While Noel has been slaving away at the back bedroom, I've been moderately chugging along with finishing the pantry doorway.

Plaster finished on the pantry doorway

It would have been so much easier to have done this when we did the rest of the room, but of course we didn't because we were having threshold issues at the time, and we ran out of drywall, so here you go.

On Friday I declared the plastering done, since this was just going to suck up as much time as I would give it. Not my finest plastering job, but functional.

On Saturday I taped off and did a coat of primer. Looked good enough, so on Sunday I took all the little pots of sample paint from when we did the dining room and put down a nice coat of gray paint.

Grey coat

We had had a discussion about how to paint the doorway, with the biggest restriction being the desire to not spend more money on paint. Since we have a bunch of partial cans in the basement this seemed like a totally workable goal. The question was, do we use the bright hotdog-mustard yellow can, or the orange, or maybe... the bright red.

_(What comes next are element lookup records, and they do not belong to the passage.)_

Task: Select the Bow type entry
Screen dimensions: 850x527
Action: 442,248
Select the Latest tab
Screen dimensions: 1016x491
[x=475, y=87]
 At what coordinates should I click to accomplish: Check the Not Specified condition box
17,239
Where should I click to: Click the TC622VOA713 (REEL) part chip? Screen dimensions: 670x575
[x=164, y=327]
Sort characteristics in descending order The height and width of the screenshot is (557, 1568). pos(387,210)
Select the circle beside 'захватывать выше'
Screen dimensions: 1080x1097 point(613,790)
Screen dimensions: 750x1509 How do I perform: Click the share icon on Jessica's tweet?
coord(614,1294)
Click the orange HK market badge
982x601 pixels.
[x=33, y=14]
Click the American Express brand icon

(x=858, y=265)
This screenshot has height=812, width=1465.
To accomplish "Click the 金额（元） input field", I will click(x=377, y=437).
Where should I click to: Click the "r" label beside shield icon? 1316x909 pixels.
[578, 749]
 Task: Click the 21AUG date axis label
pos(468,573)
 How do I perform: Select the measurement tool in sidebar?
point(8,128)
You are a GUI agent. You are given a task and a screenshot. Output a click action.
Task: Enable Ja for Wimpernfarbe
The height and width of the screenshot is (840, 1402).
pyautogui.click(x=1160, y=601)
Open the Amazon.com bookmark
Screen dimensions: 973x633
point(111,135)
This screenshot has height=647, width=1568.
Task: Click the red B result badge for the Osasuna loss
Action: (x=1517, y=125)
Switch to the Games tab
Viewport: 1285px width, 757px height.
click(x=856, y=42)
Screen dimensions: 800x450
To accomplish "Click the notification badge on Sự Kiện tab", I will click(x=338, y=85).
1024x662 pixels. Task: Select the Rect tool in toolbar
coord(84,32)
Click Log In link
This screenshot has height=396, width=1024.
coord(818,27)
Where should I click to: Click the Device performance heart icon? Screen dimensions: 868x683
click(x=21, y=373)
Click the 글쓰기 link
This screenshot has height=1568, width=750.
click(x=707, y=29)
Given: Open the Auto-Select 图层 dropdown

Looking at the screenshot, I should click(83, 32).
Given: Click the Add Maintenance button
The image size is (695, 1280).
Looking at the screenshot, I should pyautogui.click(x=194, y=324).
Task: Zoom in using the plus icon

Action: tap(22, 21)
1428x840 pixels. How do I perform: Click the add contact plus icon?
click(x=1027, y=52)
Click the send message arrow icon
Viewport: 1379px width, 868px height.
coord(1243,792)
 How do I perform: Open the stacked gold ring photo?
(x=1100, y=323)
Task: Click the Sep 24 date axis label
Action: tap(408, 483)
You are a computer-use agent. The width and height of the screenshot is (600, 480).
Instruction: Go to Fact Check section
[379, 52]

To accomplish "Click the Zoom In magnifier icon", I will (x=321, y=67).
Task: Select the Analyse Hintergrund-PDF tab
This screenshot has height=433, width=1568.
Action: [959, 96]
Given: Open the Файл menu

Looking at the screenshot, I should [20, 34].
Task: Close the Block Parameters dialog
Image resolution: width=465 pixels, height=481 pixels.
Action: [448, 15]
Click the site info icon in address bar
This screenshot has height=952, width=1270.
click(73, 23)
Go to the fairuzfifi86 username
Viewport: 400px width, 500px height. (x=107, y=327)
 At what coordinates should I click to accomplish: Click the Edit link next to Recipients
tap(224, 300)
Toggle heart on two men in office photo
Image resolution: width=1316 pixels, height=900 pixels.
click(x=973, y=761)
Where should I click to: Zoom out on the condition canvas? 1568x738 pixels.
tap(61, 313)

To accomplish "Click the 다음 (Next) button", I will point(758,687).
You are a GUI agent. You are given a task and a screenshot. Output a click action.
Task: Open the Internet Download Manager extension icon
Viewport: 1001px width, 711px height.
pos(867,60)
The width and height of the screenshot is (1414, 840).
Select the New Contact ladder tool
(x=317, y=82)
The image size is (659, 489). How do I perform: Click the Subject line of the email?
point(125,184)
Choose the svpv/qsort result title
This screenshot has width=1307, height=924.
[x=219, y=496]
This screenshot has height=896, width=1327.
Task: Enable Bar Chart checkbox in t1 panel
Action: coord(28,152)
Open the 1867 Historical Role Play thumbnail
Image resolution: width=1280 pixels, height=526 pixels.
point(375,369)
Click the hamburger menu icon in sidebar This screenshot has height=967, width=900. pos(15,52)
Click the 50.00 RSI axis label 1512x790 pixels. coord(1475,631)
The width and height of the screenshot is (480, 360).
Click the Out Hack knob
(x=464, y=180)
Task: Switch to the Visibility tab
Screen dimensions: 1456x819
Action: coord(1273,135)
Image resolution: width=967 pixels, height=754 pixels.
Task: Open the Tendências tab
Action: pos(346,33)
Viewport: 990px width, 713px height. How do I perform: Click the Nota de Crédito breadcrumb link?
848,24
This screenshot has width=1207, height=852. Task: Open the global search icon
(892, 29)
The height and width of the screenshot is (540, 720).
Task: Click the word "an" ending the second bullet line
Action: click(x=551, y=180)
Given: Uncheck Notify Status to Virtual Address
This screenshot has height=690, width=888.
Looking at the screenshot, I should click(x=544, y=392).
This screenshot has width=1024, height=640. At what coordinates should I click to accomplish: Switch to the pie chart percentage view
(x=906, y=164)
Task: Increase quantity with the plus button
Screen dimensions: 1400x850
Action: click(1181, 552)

Leftover paint from the front bedroom

My argument was that it's better to make something weird look intentional than not, so let's go crazy and use the bright red. It was leftover from the glaze coat in the front bedroom, and it's not a colour we're likely to use a lot of in any other place (as evidenced by the six years of dust on the lid of the can).

My only worry was that I remembered this as a very glossy paint, and my half-assed plastering job would look even more half-assed with gloss paint. But it turned out to be satin, which is not ideal but more acceptable.

So the gray coat was there to help the red, since reds have such terrible coverage.

The good news was that the paint was in reasonable condition despite six years in the can. The bad news was that the can was not, and chunks of rusty gunk fell into the paint when I opened it. But I picked out the gunk and decanted into a storage jar I'd been planning to throw out, anyway, and all was well.

Well, all was slow, because this is Benjamin Moore Regal, and it takes 12 hours to dry solid enough to recoat. A couple of years of painting with Aura, and I am totally spoiled for fast-drying paint.

This morning, I put on a second coat, and by early this afternoon I was able to pull down the masking tape.

New pantry doorway

It's not a colour scheme that works for everybody, but it works for us. I suggested we make a pair of big white teeth and hang them from the top of the doorway. A tongue-shaped rug, and we're all set.

And boy, is it nice having the stove back in place again.